O fato de o plantio da maconha ainda ser proibido no Brasil dificulta um pouco a formatação dos empreendimentos. A estratégia é pensar em serviços e produtos que possam se disseminar globalmente. Um exemplo é a Tria, do Rio de Janeiro, que desenvolveu uma plataforma para auxiliar pacientes com doenças crônicas a organizar e acompanhar todo o tratamento de forma a não depender única e exclusivamente das informações constantes na ficha que fica em poder do médico ou da clínica. A diretora executiva da Tria, Annalidia de Moraes, explica que o software pode ser comercializado para clínicas e pacientes, e possibilita compartilhar as informações do prontuário automaticamente. Para clínicas o programa instalado custa R$ 5 mil, mais R$ 0,70 por arquivo inserido e R$ 700 de mensalidade. Para os pacientes não há custo inicial. Eles terão espaço de 100 Mb gratuitamente. Se for necessário mais espaço na nuvem, há dois planos: um ao custo de R$ 9,15 por mês e outro familiar, a R$ 14,65. “Temos quatro clínicas como clientes, mas queremos focar nos pacientes. Nossa meta é obter 50 mil downloads até o final de 2020”, afirma Annalidia.

O Centro de Excelência Canabinoide (CEC) tem tanto a finalidade de atendimento clínico de pacientes como a de funcionar também como centro de informação e treinamento. Tem uma clínica em São Paulo, equipe médica especializada e plataforma com cursos on-line para médicos e pessoas em tratamento. O CEC também oferece serviços gratuitos a entidades parceiras. O diretor de marketing da empresa, Marcelo Sarro, disse que o empreendimento iniciou com investimento de R$ 300 mil e mais recentemente recebeu aporte de R$ 2 milhões. “Nossa agenda está lotada. Para se ter ideia, temos vaga só para maio”. Sarro falou que o custo do tratamento ainda é alto no Brasil pelo fato de tudo ser importado. “A medicação fica em torno de R$ 1,5 mil para três meses de uso, mas ainda há custos com consultas, deslocamentos.”

“As camisetas e relógios já estão sendo fabricados no Brasil por trabalhadores da favela do Jacarezinho, no Rio de Janeiro, que estavam desempregados” Jeferson rodrigues, sócio da Hempions. (Crédito: Jeferson Araujo )
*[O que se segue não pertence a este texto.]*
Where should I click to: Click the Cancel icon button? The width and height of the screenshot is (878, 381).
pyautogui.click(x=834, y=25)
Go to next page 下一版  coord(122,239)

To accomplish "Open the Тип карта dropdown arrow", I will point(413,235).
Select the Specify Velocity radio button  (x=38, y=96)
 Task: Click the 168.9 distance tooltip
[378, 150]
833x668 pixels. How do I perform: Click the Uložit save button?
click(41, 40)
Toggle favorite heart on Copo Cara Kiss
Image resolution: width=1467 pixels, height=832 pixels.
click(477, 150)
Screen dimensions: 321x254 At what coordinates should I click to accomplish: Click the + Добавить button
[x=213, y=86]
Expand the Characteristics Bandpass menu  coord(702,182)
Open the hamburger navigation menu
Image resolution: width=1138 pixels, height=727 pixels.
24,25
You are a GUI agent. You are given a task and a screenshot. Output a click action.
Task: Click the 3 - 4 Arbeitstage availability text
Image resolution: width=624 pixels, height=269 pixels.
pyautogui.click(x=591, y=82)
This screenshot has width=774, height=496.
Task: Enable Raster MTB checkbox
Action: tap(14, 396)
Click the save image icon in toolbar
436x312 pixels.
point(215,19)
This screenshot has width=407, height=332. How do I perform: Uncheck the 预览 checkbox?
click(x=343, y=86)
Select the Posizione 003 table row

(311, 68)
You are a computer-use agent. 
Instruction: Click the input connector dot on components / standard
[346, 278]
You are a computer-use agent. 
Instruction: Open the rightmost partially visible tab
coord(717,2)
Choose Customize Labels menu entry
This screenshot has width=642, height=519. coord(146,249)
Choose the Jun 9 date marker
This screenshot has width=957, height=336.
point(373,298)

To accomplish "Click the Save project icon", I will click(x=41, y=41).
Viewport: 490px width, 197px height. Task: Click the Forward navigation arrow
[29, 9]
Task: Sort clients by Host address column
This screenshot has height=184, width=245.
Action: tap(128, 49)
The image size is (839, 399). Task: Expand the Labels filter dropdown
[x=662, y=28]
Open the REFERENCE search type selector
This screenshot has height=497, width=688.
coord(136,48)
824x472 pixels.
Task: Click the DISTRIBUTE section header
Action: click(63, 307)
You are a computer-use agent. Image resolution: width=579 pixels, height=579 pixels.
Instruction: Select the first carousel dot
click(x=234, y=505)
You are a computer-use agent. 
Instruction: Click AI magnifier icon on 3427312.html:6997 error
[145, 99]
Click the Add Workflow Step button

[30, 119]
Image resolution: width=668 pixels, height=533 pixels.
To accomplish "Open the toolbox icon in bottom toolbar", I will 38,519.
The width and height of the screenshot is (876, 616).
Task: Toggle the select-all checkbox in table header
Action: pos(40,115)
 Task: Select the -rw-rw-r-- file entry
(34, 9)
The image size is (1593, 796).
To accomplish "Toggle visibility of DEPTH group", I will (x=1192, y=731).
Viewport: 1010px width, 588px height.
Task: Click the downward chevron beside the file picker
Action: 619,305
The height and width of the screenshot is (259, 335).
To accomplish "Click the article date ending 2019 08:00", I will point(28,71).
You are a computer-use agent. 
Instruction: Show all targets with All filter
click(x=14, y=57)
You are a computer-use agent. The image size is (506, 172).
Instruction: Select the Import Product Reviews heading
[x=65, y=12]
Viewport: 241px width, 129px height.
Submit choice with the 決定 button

CIÊNCIA À FRENTE A medicina tem sido a maior fomentadora do mercado da maconha. Isso porque saúde e qualidade de vida das pessoas têm o apelo necessário para que a sociedade deixe de ver a Cannabis apenas como uma planta narcótica e passe a enxergar toda a sua utilidade e versatilidade. Com isso, surgem oportunidades em outros segmentos, não só da área de saúde. “A maconha oferece oportunidades multisetorias. Com ela é possível fabricar roupas, xampus, cosméticos, medicamentos”, afirma Marcelo Vita Grecco. A austríaca Hempions, representada no evento pelo sócio brasileiro, Jeferson Araújo Rodrigues, foi criada há três anos, tem dez funcionários e atua no ramo têxtil. Os planos para o Brasil são obter cerca de US$ 100 mil por meio de crowdfunding e vender camisetas (R$ 180) e relógios (R$ 350) feitos com fibra de cânhamo, uma espécie de cannabis. “As camisetas e os relógios já estão sendo fabricados no Brasil por trabalhadores da favela do Jacarezinho, no Rio de Janeiro, que estavam desempregados”, diz Rodrigues. Parte da eceita será usada para ampliar a produção, hoje artesanal, e investir em marketing para ganhar espaço no mercado nacional a partir de 2021. Anote para não esquecer: Cannabis é o negócio da vez.